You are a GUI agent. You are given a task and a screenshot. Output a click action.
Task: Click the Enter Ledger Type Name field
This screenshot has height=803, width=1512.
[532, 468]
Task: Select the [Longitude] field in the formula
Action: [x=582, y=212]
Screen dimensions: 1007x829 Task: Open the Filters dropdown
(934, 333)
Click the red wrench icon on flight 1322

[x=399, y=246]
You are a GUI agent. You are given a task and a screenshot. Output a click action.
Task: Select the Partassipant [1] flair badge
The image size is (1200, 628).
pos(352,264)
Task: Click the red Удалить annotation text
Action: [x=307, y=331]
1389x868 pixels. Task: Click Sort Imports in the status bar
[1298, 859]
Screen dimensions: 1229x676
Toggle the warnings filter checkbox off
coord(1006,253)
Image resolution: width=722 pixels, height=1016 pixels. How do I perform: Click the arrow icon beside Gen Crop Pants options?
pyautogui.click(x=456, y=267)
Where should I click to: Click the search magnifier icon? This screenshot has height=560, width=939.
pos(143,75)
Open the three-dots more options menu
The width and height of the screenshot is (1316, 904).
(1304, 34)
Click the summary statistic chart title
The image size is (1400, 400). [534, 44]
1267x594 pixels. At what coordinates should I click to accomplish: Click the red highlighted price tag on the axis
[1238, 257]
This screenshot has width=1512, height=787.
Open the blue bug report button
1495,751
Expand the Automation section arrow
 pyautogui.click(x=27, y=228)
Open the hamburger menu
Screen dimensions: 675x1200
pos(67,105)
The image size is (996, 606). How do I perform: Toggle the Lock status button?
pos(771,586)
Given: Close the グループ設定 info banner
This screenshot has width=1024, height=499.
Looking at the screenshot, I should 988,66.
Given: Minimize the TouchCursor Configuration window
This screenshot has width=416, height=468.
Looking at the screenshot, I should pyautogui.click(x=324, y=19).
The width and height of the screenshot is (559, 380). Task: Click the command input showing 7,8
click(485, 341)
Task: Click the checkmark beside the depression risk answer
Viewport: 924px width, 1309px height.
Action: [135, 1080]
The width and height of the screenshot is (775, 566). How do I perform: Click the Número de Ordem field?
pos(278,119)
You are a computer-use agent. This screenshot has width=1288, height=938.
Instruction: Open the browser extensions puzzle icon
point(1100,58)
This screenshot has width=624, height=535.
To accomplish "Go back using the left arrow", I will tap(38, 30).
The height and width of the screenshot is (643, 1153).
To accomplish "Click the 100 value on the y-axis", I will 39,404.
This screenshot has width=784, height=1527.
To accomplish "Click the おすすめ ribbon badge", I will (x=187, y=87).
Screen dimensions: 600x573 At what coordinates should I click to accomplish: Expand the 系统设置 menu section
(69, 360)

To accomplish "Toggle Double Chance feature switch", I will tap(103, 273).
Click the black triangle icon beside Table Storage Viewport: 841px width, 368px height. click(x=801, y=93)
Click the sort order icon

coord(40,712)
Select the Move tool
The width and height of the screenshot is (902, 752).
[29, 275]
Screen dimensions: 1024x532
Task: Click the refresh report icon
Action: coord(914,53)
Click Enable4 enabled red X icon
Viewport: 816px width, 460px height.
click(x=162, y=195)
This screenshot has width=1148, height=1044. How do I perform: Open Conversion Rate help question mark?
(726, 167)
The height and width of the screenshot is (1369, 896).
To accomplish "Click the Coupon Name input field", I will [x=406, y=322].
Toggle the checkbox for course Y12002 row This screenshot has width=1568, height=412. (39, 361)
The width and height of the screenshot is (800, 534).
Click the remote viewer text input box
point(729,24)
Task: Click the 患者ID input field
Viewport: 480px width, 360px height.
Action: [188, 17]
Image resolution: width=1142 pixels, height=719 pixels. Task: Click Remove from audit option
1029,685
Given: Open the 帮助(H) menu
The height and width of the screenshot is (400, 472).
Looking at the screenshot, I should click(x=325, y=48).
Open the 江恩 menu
-- -- --
ASSIGNMENT:
This exercise asks for every line of the records to be repeated exactly.

EXERCISE OUTPUT:
You are a GUI agent. You are given a task and a screenshot. Output a click action.
Task: Click the Enter Ledger Type Name field
This screenshot has height=803, width=1512.
[532, 468]
Task: Select the [Longitude] field in the formula
Action: [x=582, y=212]
Screen dimensions: 1007x829 Task: Open the Filters dropdown
(934, 333)
Click the red wrench icon on flight 1322

[x=399, y=246]
You are a GUI agent. You are given a task and a screenshot. Output a click action.
Task: Select the Partassipant [1] flair badge
The image size is (1200, 628).
pos(352,264)
Task: Click the red Удалить annotation text
Action: [x=307, y=331]
1389x868 pixels. Task: Click Sort Imports in the status bar
[1298, 859]
Screen dimensions: 1229x676
Toggle the warnings filter checkbox off
coord(1006,253)
Image resolution: width=722 pixels, height=1016 pixels. How do I perform: Click the arrow icon beside Gen Crop Pants options?
pyautogui.click(x=456, y=267)
Where should I click to: Click the search magnifier icon? This screenshot has height=560, width=939.
pos(143,75)
Open the three-dots more options menu
The width and height of the screenshot is (1316, 904).
(1304, 34)
Click the summary statistic chart title
The image size is (1400, 400). [534, 44]
1267x594 pixels. At what coordinates should I click to accomplish: Click the red highlighted price tag on the axis
[1238, 257]
This screenshot has width=1512, height=787.
Open the blue bug report button
1495,751
Expand the Automation section arrow
 pyautogui.click(x=27, y=228)
Open the hamburger menu
Screen dimensions: 675x1200
pos(67,105)
The image size is (996, 606). How do I perform: Toggle the Lock status button?
pos(771,586)
Given: Close the グループ設定 info banner
This screenshot has width=1024, height=499.
Looking at the screenshot, I should 988,66.
Given: Minimize the TouchCursor Configuration window
This screenshot has width=416, height=468.
Looking at the screenshot, I should pyautogui.click(x=324, y=19).
The width and height of the screenshot is (559, 380). Task: Click the command input showing 7,8
click(485, 341)
Task: Click the checkmark beside the depression risk answer
Viewport: 924px width, 1309px height.
Action: [135, 1080]
The width and height of the screenshot is (775, 566). How do I perform: Click the Número de Ordem field?
pos(278,119)
You are a computer-use agent. This screenshot has width=1288, height=938.
Instruction: Open the browser extensions puzzle icon
point(1100,58)
This screenshot has width=624, height=535.
To accomplish "Go back using the left arrow", I will tap(38, 30).
The height and width of the screenshot is (643, 1153).
To accomplish "Click the 100 value on the y-axis", I will 39,404.
This screenshot has width=784, height=1527.
To accomplish "Click the おすすめ ribbon badge", I will (x=187, y=87).
Screen dimensions: 600x573 At what coordinates should I click to accomplish: Expand the 系统设置 menu section
(69, 360)

To accomplish "Toggle Double Chance feature switch", I will tap(103, 273).
Click the black triangle icon beside Table Storage Viewport: 841px width, 368px height. click(x=801, y=93)
Click the sort order icon

coord(40,712)
Select the Move tool
The width and height of the screenshot is (902, 752).
[29, 275]
Screen dimensions: 1024x532
Task: Click the refresh report icon
Action: coord(914,53)
Click Enable4 enabled red X icon
Viewport: 816px width, 460px height.
click(x=162, y=195)
This screenshot has width=1148, height=1044. How do I perform: Open Conversion Rate help question mark?
(726, 167)
The height and width of the screenshot is (1369, 896).
To accomplish "Click the Coupon Name input field", I will [x=406, y=322].
Toggle the checkbox for course Y12002 row This screenshot has width=1568, height=412. (39, 361)
The width and height of the screenshot is (800, 534).
Click the remote viewer text input box
point(729,24)
Task: Click the 患者ID input field
Viewport: 480px width, 360px height.
Action: [188, 17]
Image resolution: width=1142 pixels, height=719 pixels. Task: Click Remove from audit option
1029,685
Given: Open the 帮助(H) menu
The height and width of the screenshot is (400, 472).
Looking at the screenshot, I should click(x=325, y=48).
Open the 江恩 menu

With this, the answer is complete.